Já depois de rebentar a polémica, Marcelo toma posição numa nova nota publicada no site da Presidência. “O Decreto-Lei n.º 39/2016, de 28 de julho, incidiu apenas sobre o Estatuto do Gestor Público, constante do Decreto-Lei n.º 71/2007, de 27 de março”, refere Marcelo, sublinhando que o estatuto nada diz sobre o dever de declaração de rendimentos e património ao Tribunal Constitucional. “Tal matéria consta da Lei n.º 4/83, de 2 de abril, na redação dada, por último, pela Lei n.º 38/2010, de 2 de setembro. (…) Ora, a Lei n.º 4/83, não foi revogada ou alterada pelo Decreto-Lei n.º 39/2016, de 28 de julho.”

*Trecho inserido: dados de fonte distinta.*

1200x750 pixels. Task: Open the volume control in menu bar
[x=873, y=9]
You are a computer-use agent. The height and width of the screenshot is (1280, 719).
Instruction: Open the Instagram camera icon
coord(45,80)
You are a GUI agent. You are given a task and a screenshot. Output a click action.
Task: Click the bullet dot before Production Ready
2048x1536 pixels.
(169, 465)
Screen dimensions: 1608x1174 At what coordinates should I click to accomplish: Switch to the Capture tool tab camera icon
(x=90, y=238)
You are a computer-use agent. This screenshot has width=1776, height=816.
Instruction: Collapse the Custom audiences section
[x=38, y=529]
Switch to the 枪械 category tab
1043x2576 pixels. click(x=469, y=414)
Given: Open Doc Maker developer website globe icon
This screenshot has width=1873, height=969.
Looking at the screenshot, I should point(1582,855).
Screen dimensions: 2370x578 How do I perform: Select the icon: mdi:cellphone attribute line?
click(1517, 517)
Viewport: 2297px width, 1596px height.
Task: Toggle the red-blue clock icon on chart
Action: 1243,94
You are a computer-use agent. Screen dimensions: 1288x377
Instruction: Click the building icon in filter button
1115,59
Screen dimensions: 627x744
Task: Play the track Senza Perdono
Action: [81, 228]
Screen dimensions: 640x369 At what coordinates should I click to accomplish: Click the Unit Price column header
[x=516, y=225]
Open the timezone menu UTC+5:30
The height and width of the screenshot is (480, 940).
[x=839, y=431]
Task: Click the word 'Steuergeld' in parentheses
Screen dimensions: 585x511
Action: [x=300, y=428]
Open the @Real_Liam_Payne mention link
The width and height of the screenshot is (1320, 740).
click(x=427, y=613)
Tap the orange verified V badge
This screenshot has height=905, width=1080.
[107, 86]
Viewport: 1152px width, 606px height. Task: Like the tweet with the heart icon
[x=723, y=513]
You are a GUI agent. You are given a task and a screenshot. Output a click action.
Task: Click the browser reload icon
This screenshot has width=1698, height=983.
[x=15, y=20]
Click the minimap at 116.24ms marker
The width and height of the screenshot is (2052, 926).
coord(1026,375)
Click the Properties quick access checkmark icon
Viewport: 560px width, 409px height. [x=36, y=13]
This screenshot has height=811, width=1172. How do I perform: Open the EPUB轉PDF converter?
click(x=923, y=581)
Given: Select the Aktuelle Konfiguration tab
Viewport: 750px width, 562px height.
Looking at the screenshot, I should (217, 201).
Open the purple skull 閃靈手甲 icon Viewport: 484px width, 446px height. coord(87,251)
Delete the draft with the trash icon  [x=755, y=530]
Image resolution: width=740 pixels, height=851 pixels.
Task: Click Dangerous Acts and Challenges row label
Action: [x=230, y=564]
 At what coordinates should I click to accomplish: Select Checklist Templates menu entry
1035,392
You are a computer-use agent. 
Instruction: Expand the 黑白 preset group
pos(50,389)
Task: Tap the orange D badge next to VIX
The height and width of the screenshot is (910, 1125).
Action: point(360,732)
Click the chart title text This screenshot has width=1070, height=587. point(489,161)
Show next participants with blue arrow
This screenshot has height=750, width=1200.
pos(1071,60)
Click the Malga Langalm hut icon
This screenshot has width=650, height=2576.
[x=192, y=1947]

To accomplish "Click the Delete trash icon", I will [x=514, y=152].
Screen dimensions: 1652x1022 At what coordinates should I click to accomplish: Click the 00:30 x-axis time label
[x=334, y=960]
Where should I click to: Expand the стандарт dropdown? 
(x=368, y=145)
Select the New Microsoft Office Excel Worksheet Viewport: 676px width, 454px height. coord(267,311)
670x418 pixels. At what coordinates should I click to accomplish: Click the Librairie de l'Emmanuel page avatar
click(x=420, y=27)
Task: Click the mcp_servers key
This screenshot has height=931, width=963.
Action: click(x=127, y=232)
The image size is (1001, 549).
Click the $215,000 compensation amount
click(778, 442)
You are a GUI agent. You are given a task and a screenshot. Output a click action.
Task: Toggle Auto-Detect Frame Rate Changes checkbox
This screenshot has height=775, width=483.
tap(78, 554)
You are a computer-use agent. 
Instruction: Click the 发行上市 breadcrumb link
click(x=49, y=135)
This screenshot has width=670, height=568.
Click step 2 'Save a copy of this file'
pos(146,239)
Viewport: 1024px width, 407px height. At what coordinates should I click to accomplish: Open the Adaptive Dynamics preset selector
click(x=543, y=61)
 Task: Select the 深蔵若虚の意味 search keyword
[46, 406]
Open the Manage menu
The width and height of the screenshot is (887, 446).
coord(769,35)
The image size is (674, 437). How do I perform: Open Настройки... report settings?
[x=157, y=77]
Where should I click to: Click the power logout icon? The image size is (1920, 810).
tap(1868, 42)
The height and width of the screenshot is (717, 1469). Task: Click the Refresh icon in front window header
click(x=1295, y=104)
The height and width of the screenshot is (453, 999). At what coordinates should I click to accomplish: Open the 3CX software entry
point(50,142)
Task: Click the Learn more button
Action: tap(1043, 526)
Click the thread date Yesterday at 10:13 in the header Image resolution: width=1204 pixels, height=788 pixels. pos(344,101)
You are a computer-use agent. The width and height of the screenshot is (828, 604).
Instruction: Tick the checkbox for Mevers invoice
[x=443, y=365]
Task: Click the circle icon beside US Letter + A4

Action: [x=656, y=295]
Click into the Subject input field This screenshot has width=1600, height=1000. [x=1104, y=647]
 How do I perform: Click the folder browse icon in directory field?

O Presidente conclui que a “obrigação de declaração vincula a administração da Caixa Geral de Depósitos” e que “compete, porém, ao Tribunal Constitucional decidir sobre a questão em causa.” Segundo o conteúdo dos sms agora conhecido, Marcelo já teria sido auscultado durante o processo de negociação que haveria vontade de isentar os gestores da apresentação da declaração de património, ao que se opôs cinco meses antes de fazer estas explicações públicas.
2) Mário Centeno
O ministro das Finanças negou esta semana ter garantido a António Domingues a dispensa da entrega da declaração de rendimentos, referindo-se a um erro de perceção mútuo. As mensagens reveladas pela "SIC" sugerem que, em algum momento, terá ficado claro que havia o “ok” do primeiro-ministro e que o processo estava resolvido. Não se sabe, porém, se há ou não mensagens posteriores e qual a cronologia das mesmas.
3) António Domingues
Recusa revelar as mensagens, só admite fazê-lo à comissão de inquérito.
Quem já leu as mensagens?
Pelo menos Marcelo. Ter-lhe-ão sido facultadas durante o fim de semana por António Lobo Xavier, que na quinta passada revelou no programa “Quadratura do Círculo” haver uma “troca abundante de mensagens” entre Centeno e Domingues, seu amigo. Segundo avançaram hoje o “DN” e o “Público”, foi depois de ter tido acesso aos conteúdos dos sms e depois de ter recebido Centeno na segunda-feira que Marcelo decidiu fazer mais uma nota pública sobre a polémica em torno das declarações de rendimento e da CGD (da qual deu nota prévia a Centeno). A nota foi publicada no site da presidência à meia-noite de segunda para terça-feira e pode ser lida aqui. Marcelo dizia ter retido a admissão do eventual “erro de perceção mútuo na transmissão das suas posições.” Marcelo concluía dizendo que “ouvido o Senhor Primeiro-ministro, que lhe comunicou manter a sua confiança no Senhor Professor Doutor Mário Centeno, aceitou tal posição, atendendo ao estrito interesse nacional, em termos de estabilidade financeira.”